As it was said before, Bear is more geared for hunting, Hoyt for target or 3d...this being said, when I bought my new bow this year I shot all the major brand top end bows and the Bear Anarchy fit me better than anyof the others...I was so surprised and pleased that I have given Bear alot of business...Thier CS is the best in the business and will make sure you are pleased 100% with your purchase...I would shoot the bows you are looking at if you can andmake your choice on what YOU like better...good luck and enjoy!!!


----------



## 1955 (Sep 22, 2009)

BearArcher1980 said:


> *As it was said before, Bear is more geared for hunting, Hoyt for target or 3d*!

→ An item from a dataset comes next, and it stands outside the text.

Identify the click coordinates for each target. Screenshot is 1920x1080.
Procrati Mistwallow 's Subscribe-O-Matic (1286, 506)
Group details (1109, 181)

^^^^This is why AT has NO credibility with the majority of the archers out there. With statements like this, I really feel sorry for the beginning archer trying to disseminate fact from total fiction.

Hoyt = Quality
Bear (compound bows) = Cheap box store bow


----------



## Smoknnca (Sep 13, 2011)

Shoot them both and buy the one that feels best for you. I was in a similar dilemma last year. I was looking for a mid range bow with good features for hunting and some target shooting. I narrowed it to 2 bows in my price range, a Hoyt rampage xt and a pse bow madness. I shot better with the pse - robin hooded one of my arrows trying it out - and loved how the Hoyt felt in my hand and how quiet it was. I went with the Hoyt and have to say it has been a great investment. Great because I love getting out and shooting this bow. I now have Shot close to 10,000 arrows through the bow in the last 8 months. 1 dead turkey, hopefully 1 elk in September, and a several hundred x's. I will most likely replace the cables and strings in the next month. My only problem has been creaking limbs but that was fixed by lubing the limb pockets. Let us know what you go with. Have fun shooting.


----------



## Left-Hander (Jan 31, 2012)

I owned a bear and loved it. I would take the bear. Also best customer service around


----------



## Ijaw (May 12, 2012)

Who gives a HOYT? - shoot both and let the bow pick you ... Take the advice of post #14, _"I say take your pick and make friends with it, my ancestors took dear with 2 sticks and a string"_


----------



## 1955 (Sep 22, 2009)

Ijaw said:


> Who gives a HOYT? - shoot both and let the bow pick you ... Take the advice of post #14, _"I say take your pick and make friends with it, my ancestors took dear with 2 sticks and a string"_


Dear? Dear who?


----------